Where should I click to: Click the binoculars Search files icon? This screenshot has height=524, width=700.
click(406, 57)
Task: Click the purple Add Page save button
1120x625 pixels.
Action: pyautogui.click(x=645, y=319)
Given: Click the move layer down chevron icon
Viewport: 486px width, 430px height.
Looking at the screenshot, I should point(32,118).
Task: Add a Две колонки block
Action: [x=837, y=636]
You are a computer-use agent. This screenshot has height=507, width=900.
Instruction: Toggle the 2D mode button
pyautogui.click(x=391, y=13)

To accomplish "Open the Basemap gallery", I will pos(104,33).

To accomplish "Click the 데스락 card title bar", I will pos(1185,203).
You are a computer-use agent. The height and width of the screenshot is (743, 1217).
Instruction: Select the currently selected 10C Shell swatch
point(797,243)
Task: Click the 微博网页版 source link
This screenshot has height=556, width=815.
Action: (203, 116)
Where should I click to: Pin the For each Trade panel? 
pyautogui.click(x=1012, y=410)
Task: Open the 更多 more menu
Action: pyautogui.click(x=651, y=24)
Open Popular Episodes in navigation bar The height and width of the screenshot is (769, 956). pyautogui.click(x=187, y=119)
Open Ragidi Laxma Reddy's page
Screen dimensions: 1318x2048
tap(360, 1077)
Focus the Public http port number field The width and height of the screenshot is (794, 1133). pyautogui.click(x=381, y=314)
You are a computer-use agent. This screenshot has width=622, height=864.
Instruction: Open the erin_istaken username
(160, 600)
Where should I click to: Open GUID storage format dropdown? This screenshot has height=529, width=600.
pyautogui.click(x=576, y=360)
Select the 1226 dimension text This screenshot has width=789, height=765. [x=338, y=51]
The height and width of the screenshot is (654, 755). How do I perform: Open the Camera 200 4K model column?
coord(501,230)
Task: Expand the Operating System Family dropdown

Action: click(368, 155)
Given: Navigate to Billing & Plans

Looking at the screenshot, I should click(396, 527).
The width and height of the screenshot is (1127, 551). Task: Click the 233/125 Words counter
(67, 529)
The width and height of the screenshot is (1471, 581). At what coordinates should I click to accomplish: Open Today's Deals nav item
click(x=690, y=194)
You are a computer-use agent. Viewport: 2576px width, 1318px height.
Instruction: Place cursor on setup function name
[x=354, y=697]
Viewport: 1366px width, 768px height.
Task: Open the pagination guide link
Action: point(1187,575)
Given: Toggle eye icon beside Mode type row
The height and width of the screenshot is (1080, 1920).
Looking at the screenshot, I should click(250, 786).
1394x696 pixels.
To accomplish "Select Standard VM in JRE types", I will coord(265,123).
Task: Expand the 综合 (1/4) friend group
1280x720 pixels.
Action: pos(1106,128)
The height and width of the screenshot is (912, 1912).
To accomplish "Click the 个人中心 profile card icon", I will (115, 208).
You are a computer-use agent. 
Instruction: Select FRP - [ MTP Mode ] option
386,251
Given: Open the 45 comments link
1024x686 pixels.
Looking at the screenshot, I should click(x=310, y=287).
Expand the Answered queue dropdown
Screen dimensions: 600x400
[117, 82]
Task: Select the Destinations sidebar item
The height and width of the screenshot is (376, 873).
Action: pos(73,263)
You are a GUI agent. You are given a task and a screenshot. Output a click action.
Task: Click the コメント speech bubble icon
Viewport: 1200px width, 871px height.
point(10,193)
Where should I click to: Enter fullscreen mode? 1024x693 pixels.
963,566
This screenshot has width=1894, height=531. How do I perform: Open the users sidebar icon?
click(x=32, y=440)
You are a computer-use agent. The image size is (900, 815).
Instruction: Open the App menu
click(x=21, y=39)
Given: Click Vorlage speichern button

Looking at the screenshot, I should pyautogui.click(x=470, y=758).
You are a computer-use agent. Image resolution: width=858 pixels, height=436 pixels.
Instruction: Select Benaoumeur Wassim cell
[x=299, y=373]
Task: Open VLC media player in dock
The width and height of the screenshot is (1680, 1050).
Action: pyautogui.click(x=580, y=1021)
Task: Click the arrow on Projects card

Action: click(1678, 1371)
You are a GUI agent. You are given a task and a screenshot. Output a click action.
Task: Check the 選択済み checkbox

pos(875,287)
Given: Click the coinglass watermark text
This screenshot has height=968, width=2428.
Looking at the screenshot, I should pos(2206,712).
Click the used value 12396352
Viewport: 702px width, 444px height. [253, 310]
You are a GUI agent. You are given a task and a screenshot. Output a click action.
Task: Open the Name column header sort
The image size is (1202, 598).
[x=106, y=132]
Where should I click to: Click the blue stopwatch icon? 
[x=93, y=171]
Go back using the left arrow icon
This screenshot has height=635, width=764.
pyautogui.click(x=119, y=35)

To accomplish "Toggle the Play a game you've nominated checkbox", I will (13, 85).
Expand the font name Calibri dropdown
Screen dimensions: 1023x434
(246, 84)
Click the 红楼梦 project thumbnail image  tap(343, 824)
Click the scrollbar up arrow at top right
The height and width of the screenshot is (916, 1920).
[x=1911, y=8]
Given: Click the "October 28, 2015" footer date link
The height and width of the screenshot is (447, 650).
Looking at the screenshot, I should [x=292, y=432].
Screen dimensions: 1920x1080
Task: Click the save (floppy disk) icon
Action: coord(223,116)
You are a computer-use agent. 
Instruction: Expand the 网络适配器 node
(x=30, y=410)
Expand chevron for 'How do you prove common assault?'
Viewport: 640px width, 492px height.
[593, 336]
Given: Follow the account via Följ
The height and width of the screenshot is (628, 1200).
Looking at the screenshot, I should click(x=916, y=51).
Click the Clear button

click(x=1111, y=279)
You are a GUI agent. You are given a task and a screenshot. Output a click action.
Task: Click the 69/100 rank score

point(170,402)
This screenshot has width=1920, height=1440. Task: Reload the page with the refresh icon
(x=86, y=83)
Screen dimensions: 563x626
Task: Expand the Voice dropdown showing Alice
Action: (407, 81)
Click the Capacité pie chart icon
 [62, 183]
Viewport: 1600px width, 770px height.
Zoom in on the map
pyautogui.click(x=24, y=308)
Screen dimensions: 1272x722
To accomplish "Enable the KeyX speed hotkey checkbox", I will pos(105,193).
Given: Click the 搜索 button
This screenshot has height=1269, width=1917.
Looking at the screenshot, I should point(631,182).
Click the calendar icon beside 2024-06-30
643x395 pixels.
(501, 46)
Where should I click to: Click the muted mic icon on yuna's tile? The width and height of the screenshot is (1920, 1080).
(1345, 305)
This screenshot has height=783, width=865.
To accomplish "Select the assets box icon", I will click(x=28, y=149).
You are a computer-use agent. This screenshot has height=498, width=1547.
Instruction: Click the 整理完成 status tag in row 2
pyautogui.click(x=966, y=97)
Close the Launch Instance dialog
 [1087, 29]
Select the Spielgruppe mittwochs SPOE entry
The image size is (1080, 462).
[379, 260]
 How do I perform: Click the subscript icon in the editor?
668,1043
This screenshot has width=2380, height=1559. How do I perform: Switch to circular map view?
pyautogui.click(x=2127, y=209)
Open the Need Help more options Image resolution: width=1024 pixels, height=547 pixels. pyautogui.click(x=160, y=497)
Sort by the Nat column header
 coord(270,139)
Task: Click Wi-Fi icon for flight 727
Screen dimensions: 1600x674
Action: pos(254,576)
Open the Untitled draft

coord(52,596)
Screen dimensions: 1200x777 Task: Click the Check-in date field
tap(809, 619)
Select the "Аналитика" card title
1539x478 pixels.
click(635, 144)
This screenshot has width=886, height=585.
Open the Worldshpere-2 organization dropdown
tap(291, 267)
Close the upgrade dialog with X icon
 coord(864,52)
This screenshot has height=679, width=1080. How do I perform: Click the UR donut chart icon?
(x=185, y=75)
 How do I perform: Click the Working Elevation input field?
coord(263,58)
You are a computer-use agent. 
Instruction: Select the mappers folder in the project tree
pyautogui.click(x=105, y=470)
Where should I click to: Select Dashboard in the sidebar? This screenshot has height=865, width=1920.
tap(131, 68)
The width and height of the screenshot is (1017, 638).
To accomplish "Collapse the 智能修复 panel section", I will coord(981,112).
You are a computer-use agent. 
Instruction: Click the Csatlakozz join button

· · · ·

Exercise goal: Copy out everything from the line containing "How do I perform: Click the Working" down to the end of the material above, requests included, and nothing else. Multiply every coordinate in the answers by 0.95 and round each result to a whole number, with halves rounded up.

Solution to this task:
 How do I perform: Click the Working Elevation input field?
coord(250,55)
You are a computer-use agent. 
Instruction: Select the mappers folder in the project tree
pyautogui.click(x=100, y=447)
Where should I click to: Select Dashboard in the sidebar? This screenshot has height=865, width=1920.
tap(124, 65)
The width and height of the screenshot is (1017, 638).
To accomplish "Collapse the 智能修复 panel section", I will coord(932,106).
You are a computer-use agent. 
Instruction: Click the Csatlakozz join button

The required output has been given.